:: Records supplied ::

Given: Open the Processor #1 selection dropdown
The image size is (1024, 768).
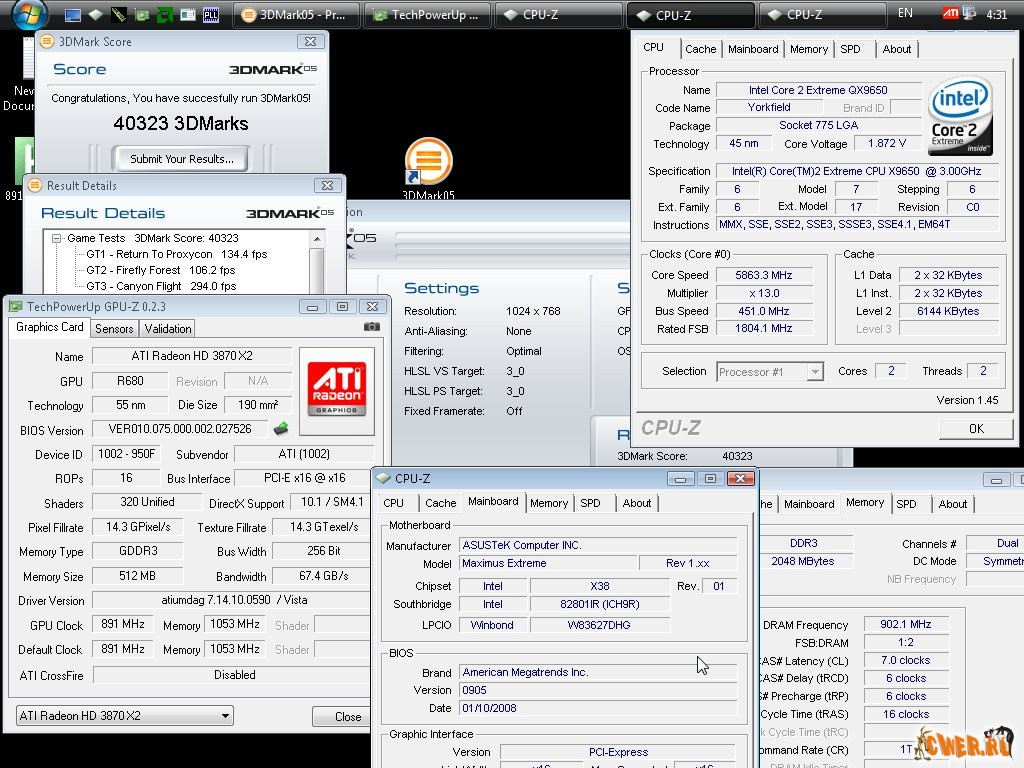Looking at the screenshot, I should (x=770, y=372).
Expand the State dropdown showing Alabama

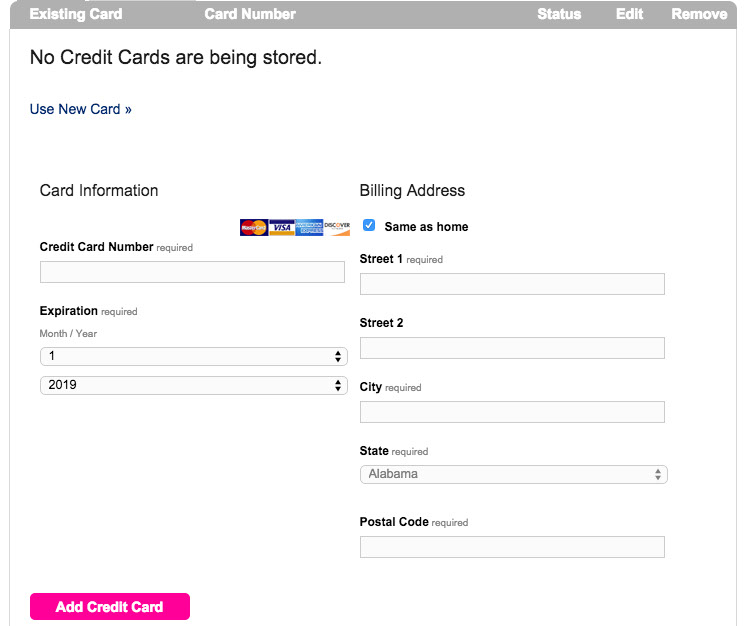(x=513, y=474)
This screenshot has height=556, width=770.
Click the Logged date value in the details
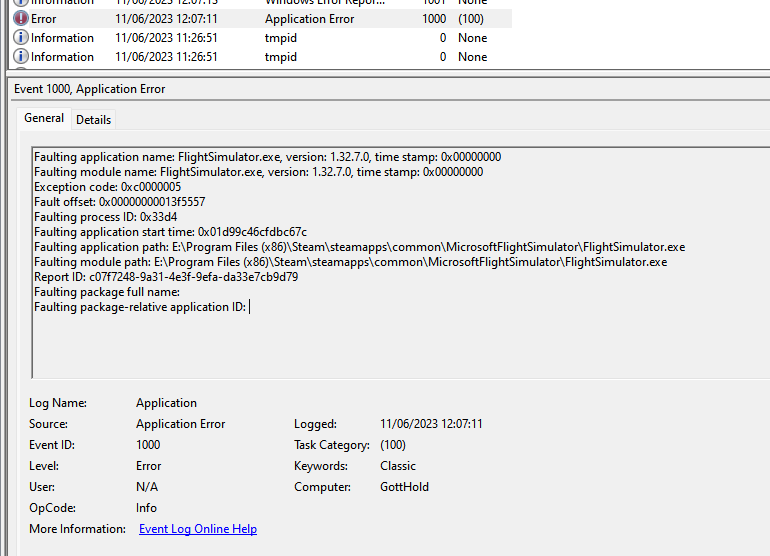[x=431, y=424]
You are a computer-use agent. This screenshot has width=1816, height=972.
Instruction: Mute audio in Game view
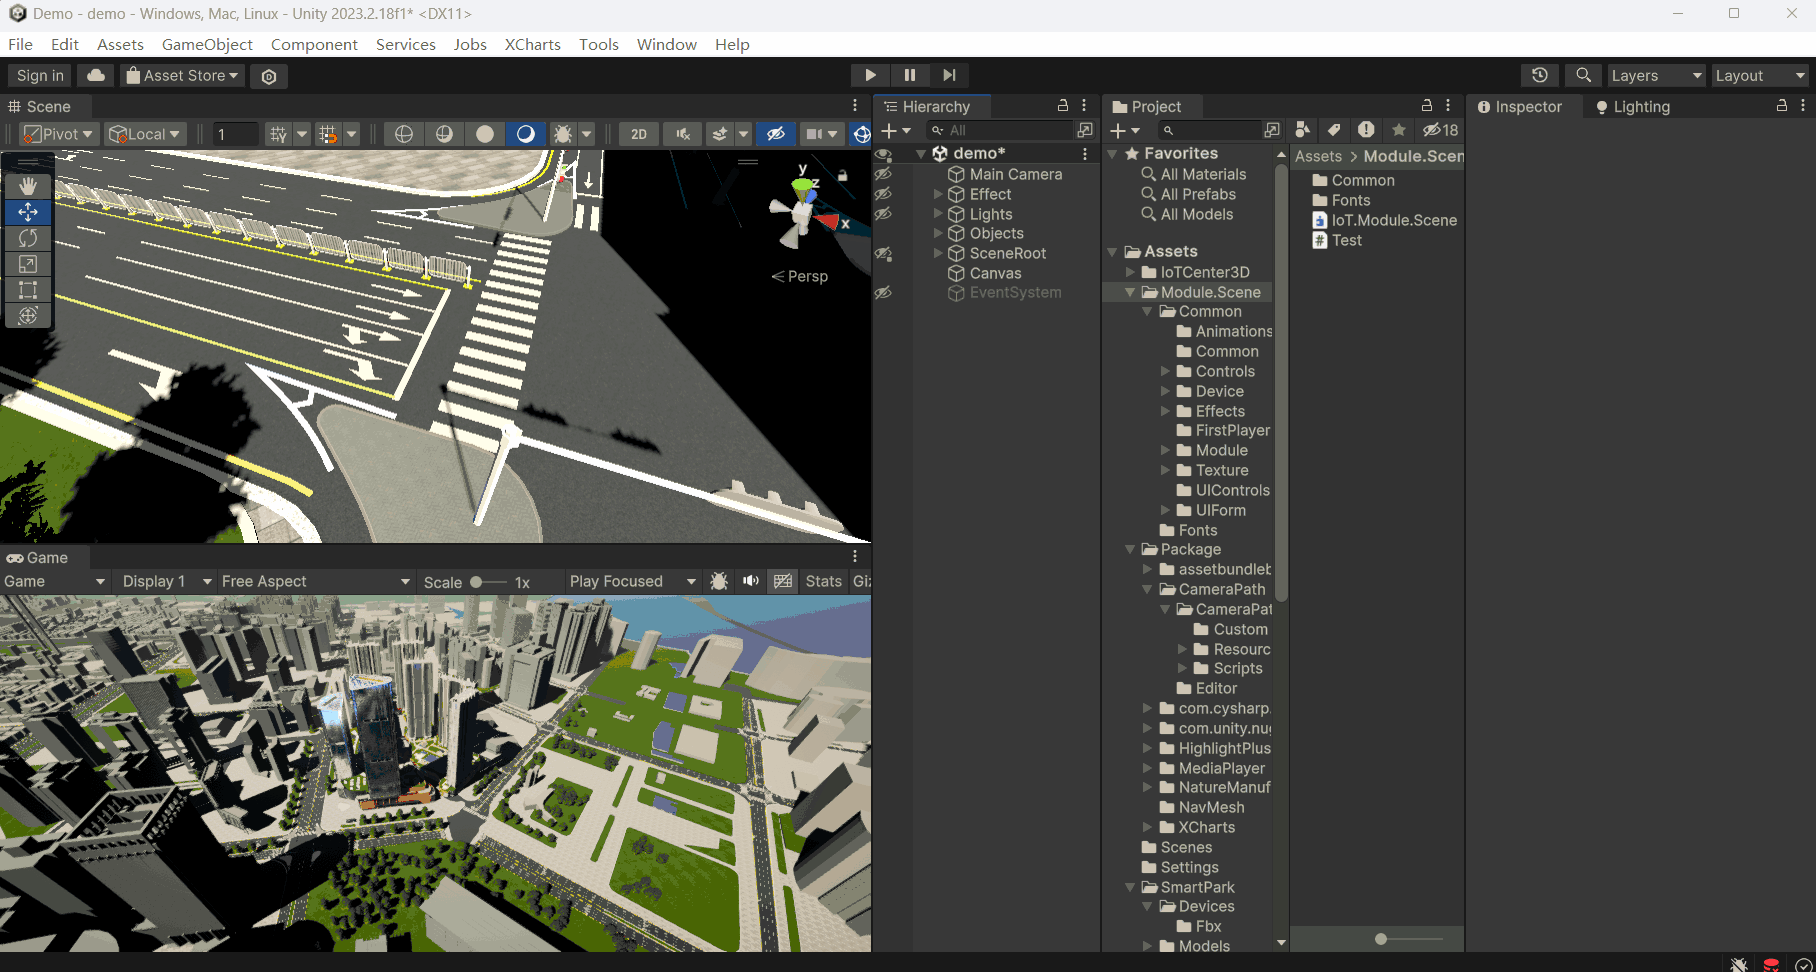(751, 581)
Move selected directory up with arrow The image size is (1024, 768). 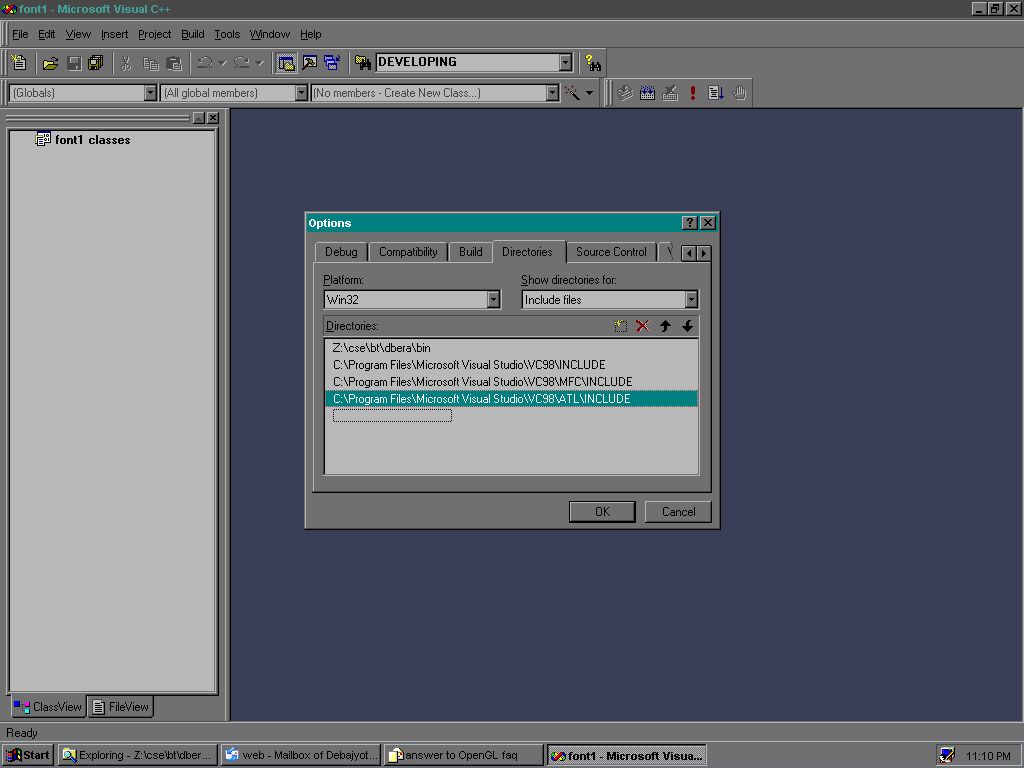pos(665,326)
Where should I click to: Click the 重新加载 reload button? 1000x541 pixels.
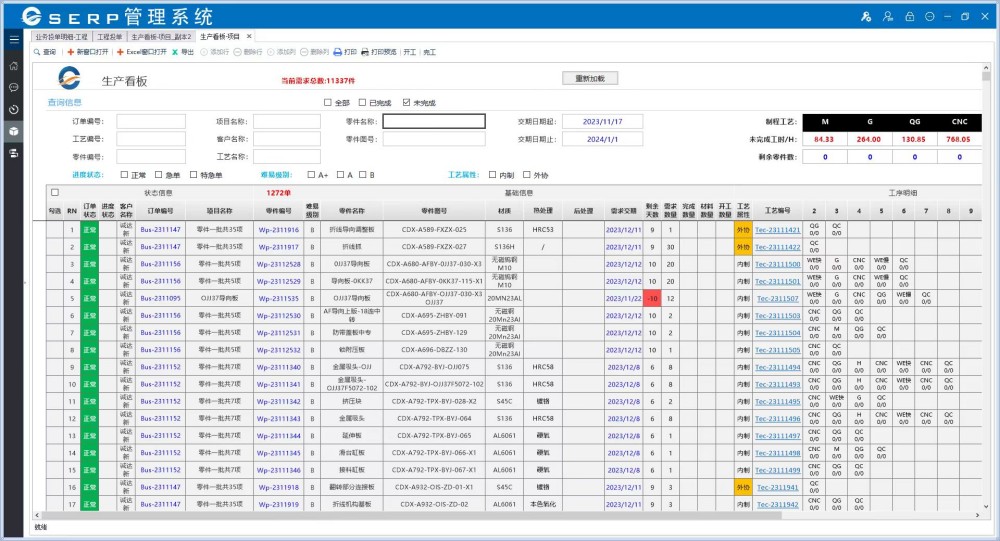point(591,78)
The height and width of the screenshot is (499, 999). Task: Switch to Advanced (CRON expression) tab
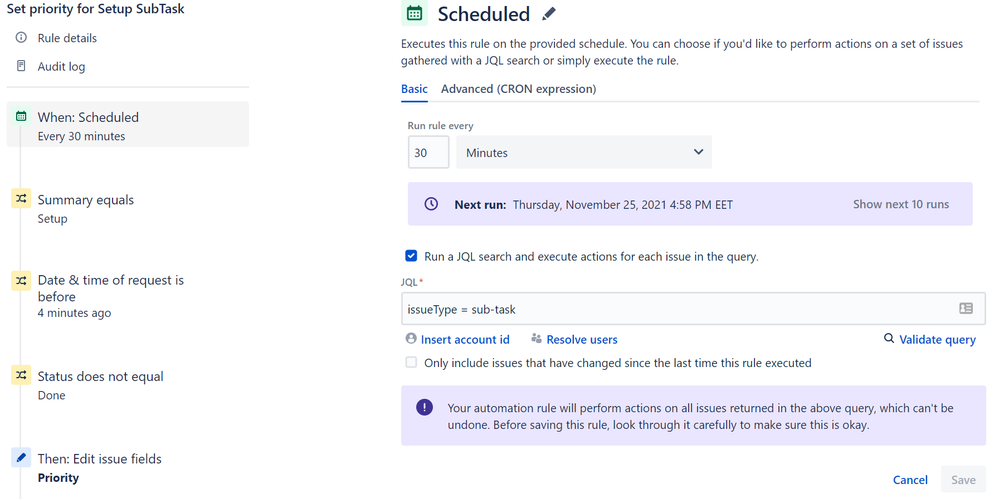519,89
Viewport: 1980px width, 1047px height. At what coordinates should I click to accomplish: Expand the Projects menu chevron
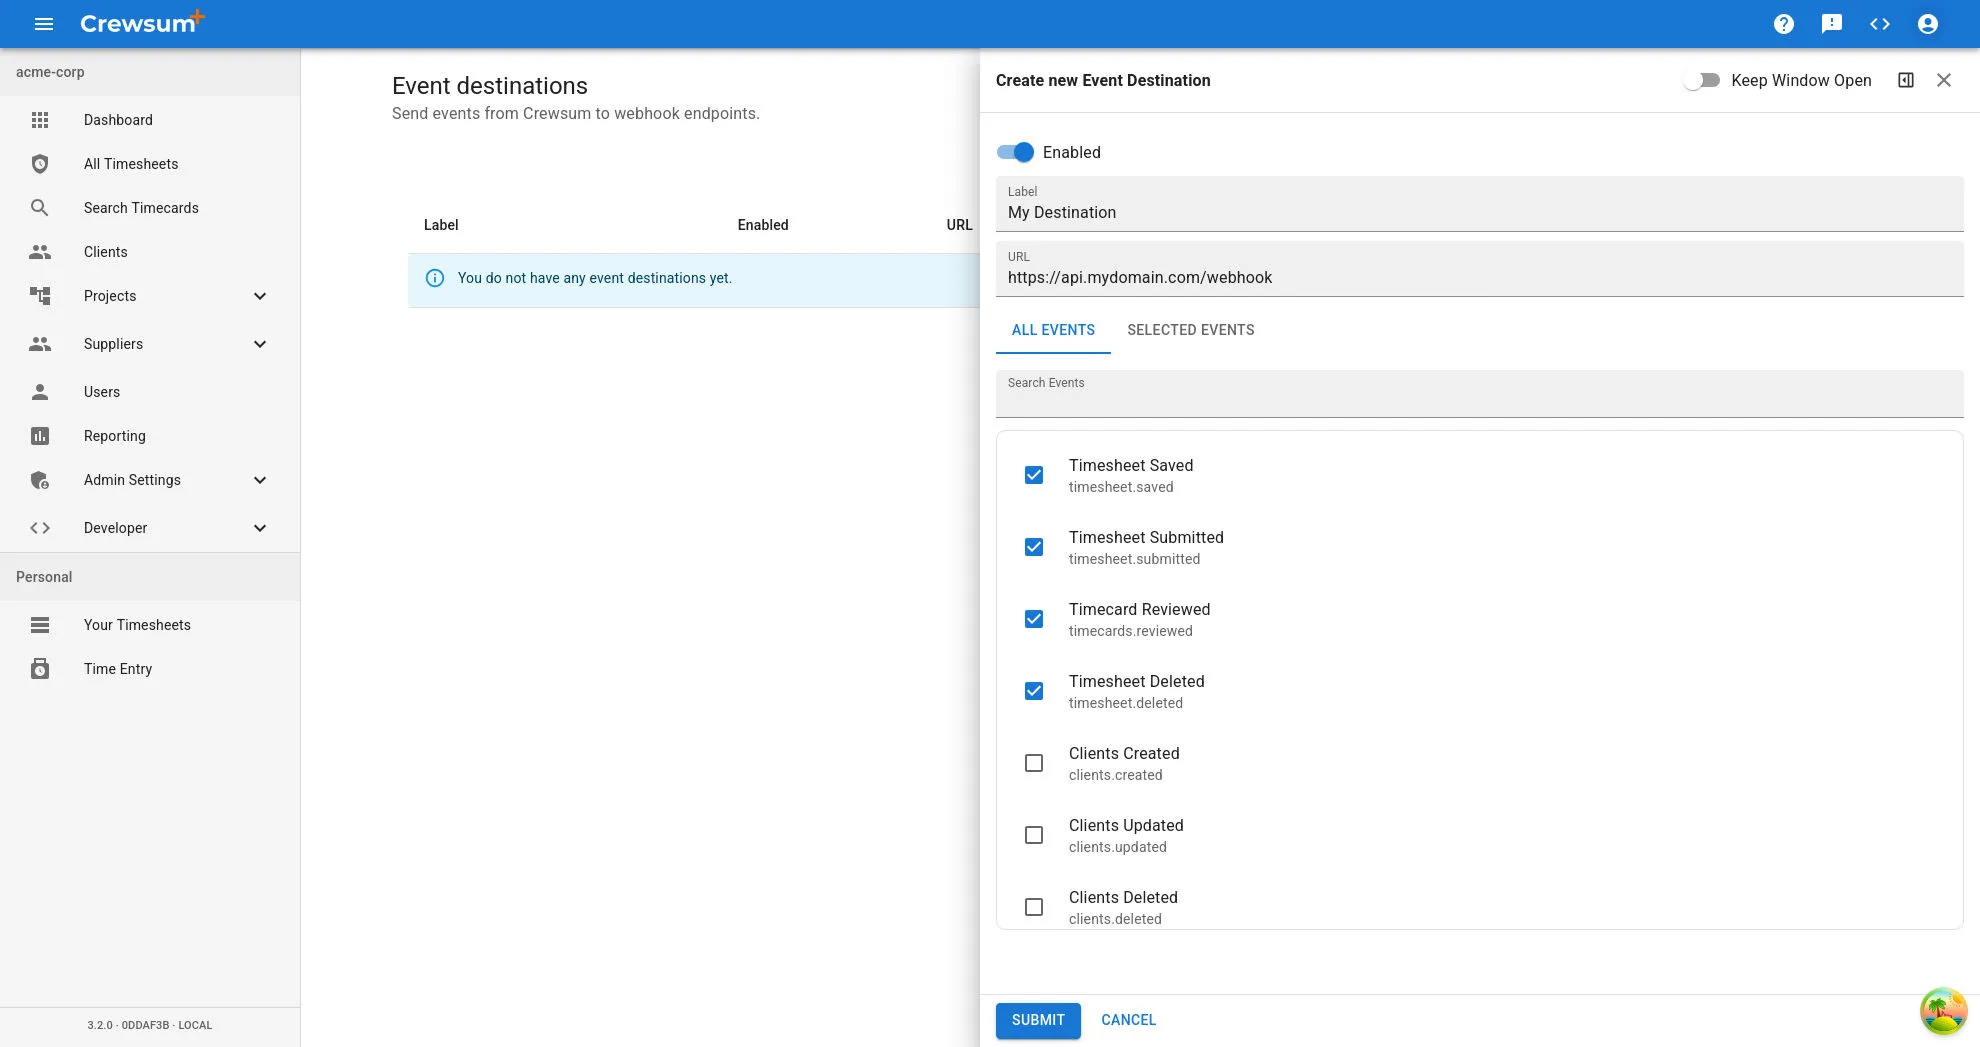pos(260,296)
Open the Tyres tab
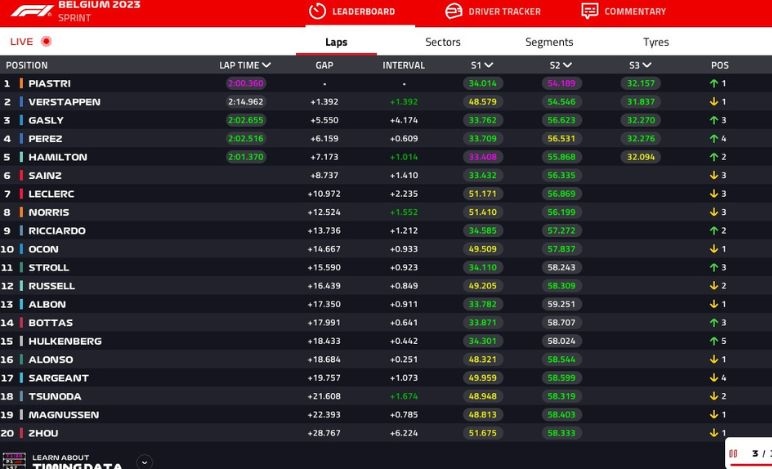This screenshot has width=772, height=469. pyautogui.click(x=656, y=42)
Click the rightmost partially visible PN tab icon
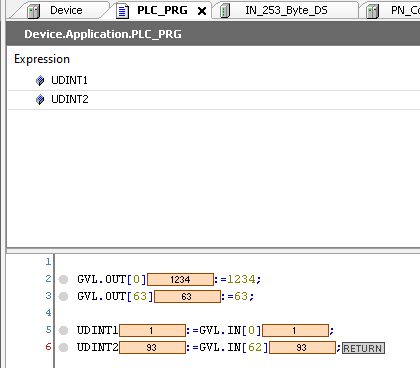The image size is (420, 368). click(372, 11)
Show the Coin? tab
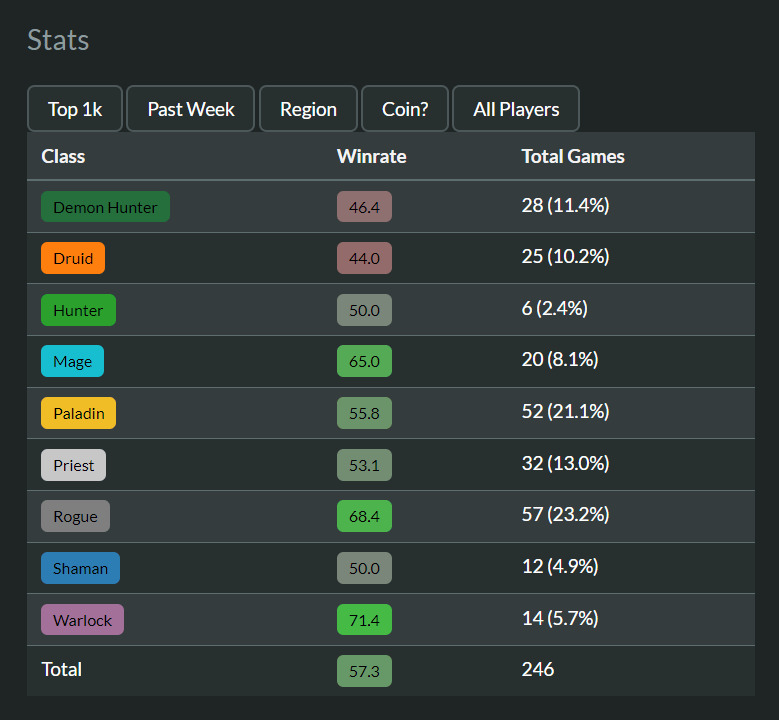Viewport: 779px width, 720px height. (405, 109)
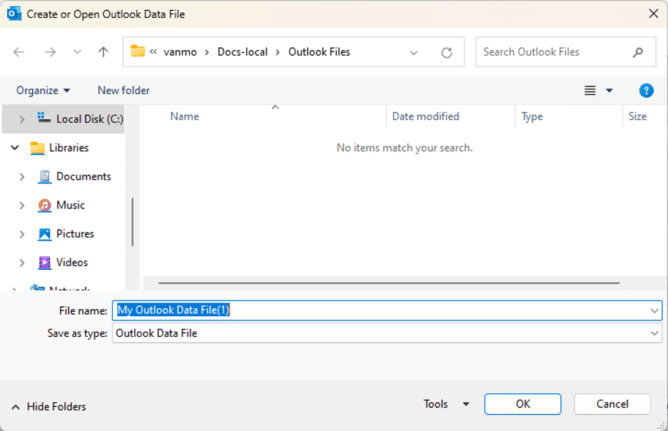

:::

Task description: From the line that contains "Where should I" through the last line of the listing, copy each line exactly; both end lines stay in, and pictures stay out.

Result below:
Where should I click to: Click the 重新加载 reload button? 1000x541 pixels.
point(591,78)
The height and width of the screenshot is (499, 999). Task: Switch to Advanced (CRON expression) tab
519,89
Viewport: 1980px width, 1047px height. At what coordinates should I click to accomplish: Expand the Projects menu chevron
pos(260,296)
Open the Tyres tab
This screenshot has width=772, height=469. pyautogui.click(x=656, y=42)
Click the rightmost partially visible PN tab icon
The image size is (420, 368). click(372, 11)
Show the Coin? tab
Viewport: 779px width, 720px height. (405, 109)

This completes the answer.